-- Start of Stored records --

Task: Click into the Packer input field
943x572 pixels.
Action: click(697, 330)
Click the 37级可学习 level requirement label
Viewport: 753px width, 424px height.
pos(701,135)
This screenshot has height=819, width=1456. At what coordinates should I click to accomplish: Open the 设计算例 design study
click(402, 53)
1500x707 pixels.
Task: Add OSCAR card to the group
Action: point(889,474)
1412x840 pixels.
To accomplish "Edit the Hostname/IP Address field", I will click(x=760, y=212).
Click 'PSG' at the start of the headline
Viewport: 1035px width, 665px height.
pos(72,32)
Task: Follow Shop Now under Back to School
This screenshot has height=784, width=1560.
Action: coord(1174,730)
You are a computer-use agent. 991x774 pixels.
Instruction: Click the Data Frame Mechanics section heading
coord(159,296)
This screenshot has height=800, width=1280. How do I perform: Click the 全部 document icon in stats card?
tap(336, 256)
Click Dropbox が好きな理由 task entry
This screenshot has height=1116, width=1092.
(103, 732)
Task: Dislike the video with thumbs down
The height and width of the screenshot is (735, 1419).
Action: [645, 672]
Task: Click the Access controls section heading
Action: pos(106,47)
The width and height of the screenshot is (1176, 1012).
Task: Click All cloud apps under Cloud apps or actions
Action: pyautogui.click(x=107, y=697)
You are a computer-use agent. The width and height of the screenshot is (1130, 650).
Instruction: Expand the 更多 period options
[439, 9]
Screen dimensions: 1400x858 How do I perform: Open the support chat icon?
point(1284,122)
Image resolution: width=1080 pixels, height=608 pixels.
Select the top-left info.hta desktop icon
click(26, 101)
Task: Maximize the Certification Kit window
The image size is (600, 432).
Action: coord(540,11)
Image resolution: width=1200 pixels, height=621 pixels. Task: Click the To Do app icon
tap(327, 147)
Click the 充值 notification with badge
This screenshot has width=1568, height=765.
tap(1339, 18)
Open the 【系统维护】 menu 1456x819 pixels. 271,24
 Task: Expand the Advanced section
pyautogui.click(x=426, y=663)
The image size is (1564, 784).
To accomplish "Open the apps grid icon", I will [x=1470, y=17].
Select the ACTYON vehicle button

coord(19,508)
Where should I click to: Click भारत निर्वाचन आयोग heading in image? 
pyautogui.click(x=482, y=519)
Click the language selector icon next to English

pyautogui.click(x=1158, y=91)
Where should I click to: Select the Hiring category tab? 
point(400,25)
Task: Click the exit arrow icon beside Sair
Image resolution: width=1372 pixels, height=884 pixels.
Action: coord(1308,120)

-- End of Stored records --

* **Set task**: From the rows above, copy out every line that contains the word "under". Only matches with the same capitalization count.

* **Response to this task**:
Task: Follow Shop Now under Back to School
Task: Click All cloud apps under Cloud apps or actions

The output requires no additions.